Published 8 months ago • 4 minute read

A Wallet Transaction Simulation Can Prevent Costly Mistakes in DeFi Trading

Decentralized Finance (DeFi) has undoubtedly changed the way crypto natives view modern-day finance since the debut of the first protocols in the summer of 2020. However, despite being around for four years, most DeFi applications suffer from being overly complex, and as a result, have contributed to several users overpaying gas fees.

The situation is worse in DeFi ecosystems that run on the Ethereum blockchain, where gas fee calculation can be a bit technical for a new crypto user. Further complicating issues, most of the non-custodial wallets that currently exist do not have a very friendly user interface, which has also been a cause of several DeFi and NFT fee-attributed losses.

In one instance, a Bored Ape NFT owner listed the digital asset for 0.75 ETH instead of 75 ETH, resulting in a loss of close to $300,000. According to the owner, the error was mainly caused by lack of attention, and of course the irreversible nature of on-chain transactions. 

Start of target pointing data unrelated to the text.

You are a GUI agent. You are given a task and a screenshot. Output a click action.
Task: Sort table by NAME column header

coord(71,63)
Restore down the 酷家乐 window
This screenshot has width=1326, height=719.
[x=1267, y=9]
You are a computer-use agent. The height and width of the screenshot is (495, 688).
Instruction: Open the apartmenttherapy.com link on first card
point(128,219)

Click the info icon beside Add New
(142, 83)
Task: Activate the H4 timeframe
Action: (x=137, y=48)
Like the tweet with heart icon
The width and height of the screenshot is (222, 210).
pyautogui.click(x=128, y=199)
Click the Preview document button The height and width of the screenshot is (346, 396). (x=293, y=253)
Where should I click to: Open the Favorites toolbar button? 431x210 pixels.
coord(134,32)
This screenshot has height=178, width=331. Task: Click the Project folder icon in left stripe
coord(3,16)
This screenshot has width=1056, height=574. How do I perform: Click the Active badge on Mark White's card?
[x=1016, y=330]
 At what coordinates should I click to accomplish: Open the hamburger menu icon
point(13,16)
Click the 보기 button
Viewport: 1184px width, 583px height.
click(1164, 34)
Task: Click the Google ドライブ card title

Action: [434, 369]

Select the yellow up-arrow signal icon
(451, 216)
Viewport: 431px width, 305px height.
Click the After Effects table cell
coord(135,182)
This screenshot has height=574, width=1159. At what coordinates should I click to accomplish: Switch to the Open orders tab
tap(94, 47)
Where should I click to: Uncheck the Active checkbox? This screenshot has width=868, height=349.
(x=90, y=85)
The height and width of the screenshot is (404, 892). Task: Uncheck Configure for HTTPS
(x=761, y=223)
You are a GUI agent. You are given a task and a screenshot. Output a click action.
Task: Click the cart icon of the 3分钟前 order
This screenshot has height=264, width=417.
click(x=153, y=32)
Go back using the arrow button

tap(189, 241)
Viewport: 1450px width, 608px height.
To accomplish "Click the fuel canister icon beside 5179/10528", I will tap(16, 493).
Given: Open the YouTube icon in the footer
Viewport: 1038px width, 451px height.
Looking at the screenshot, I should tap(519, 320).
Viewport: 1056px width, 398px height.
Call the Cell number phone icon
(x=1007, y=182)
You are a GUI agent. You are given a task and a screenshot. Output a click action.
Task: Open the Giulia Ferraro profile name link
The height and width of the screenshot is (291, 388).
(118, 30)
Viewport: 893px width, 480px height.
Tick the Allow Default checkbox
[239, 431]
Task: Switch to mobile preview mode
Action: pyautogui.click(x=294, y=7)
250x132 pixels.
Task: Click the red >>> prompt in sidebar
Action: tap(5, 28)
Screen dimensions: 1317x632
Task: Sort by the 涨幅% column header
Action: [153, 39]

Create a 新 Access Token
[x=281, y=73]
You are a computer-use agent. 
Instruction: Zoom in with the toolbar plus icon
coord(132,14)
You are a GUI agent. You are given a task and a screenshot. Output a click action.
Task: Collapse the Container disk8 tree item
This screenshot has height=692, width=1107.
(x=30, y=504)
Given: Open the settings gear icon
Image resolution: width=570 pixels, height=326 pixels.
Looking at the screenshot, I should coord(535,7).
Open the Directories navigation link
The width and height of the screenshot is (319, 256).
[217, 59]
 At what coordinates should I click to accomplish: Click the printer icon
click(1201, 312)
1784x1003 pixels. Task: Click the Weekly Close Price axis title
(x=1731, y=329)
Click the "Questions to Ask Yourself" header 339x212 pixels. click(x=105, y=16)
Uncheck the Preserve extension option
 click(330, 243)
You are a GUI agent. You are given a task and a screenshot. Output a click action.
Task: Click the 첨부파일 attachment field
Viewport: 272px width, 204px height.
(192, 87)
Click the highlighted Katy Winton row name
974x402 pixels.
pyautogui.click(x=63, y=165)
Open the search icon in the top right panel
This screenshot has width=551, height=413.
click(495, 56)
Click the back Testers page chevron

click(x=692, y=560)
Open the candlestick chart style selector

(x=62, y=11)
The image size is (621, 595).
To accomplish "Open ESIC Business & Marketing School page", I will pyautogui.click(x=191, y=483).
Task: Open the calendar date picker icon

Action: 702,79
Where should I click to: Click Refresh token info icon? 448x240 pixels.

How can new crypto users avoid similar pitfalls? The first step is by understanding the transaction intricacies of smart contract blockchains, most notably Ethereum where users pay gas fees for their transactions to be validated. 

What is Gas Fees in DeFi? 

In layman's terms, gas is essentially the 'fuel' that powers operations on the Ethereum network. This unit of measurement is used to determine how much computational work is required for a specific transaction on Ethereum, after which a fee is factored in, and a user then pays the 'gas fee' for the transaction to go through.

The on-chain fees are paid in ETH but denominated in gwei, a smaller ETH unit. Each gwei is equivalent to 0.000000001 ETH or 10-9 ETH or one-billionth of an ETH.

Before the implementation of EIP 1559 in August 2021, DeFi natives would bid a random figure to pay for a given transaction. This competitive bidding process triggered gas fees on Ethereum to skyrocket, especially during high network activity periods. Some transactions during the DeFi summer attracted as high as 1500 gwei in fees.

However, the EIP 1559 introduced a more standardized pricing model made up of two components, base fee and a tip. The former is the minimum amount one is required to pay for their DeFi transaction to be considered valid. It is usually determined by the protocol. Meanwhile, the tip is a priority fee that one can pay for their transactions to be prioritized.

Sounds simple, right? Of course, calculating the gas fees may be a seamless endeavor for DeFi veterans, save for outlier incidents as was the case with DeversiFi, a crypto asset trading platform that paid out a $24 million fee. Luckily, in this instance, the recipient returned the money after a few days.

But what if you’re just starting out? Naturally, you would be better off taking additional measures, including carrying out transaction simulations before pressing the green or red button.

DeFi Transaction Simulation

Like most traditional forex trading platforms that offer demo trading accounts, DeFi applications ought to provide simulation ecosystems. This way, new users will have a better and more lenient opportunity to learn about the ecosystem without putting their funds at risk.

More importantly, there is also a need for transaction simulation interfaces such as the one featured on Ambire’s Web3 wallet. Unlike typical DeFi wallets where one can only account for how much a transaction costs after it has fully gone through, this non-custodial wallet allows DeFi and NFT users to run a transaction simulation to know how much a transaction will cost even before signing it.

To add to this, Ambire features a prepayment gas fee model, thanks to its gas tank feature. Both DeFi natives and new crypto users can leverage this infrastructure to pay for gas fees in any stablecoin or other native digital assets, including ETH and MATIC.

Once you get the hang of calculating gas fees and running transaction simulations, you can go a notch higher to employ more sophisticated mechanisms such as setting gas limits or switching blockchain networks, depending on which one offers the best rates or cross-chain functionality.

As it stands, Ethereum is still the most expensive DeFi blockchain, which explains why more DeFi users are migrating to other Layer 1 alternatives like Solana and Ethereum rollups such as Optimism and Arbitrum. Fortunately, most of the existing non-custodial wallets, including Metamask and Ambire, support multiple DeFi environments.

Conclusion 

DeFi innovations have grown into a $91 billion ecosystem in terms of total value locked (TVL), according to DeFi Llama metrics. Although impressive, this figure could be much higher if the onboarding journey were made simpler. Currently, even calculating gas fees is still a hurdle, which is part of the reason we choose this topic. On the brighter side, however, novel solutions such as transaction simulation could play a significant role in guiding both veterans and new users as to how much they should budget for every specific transaction.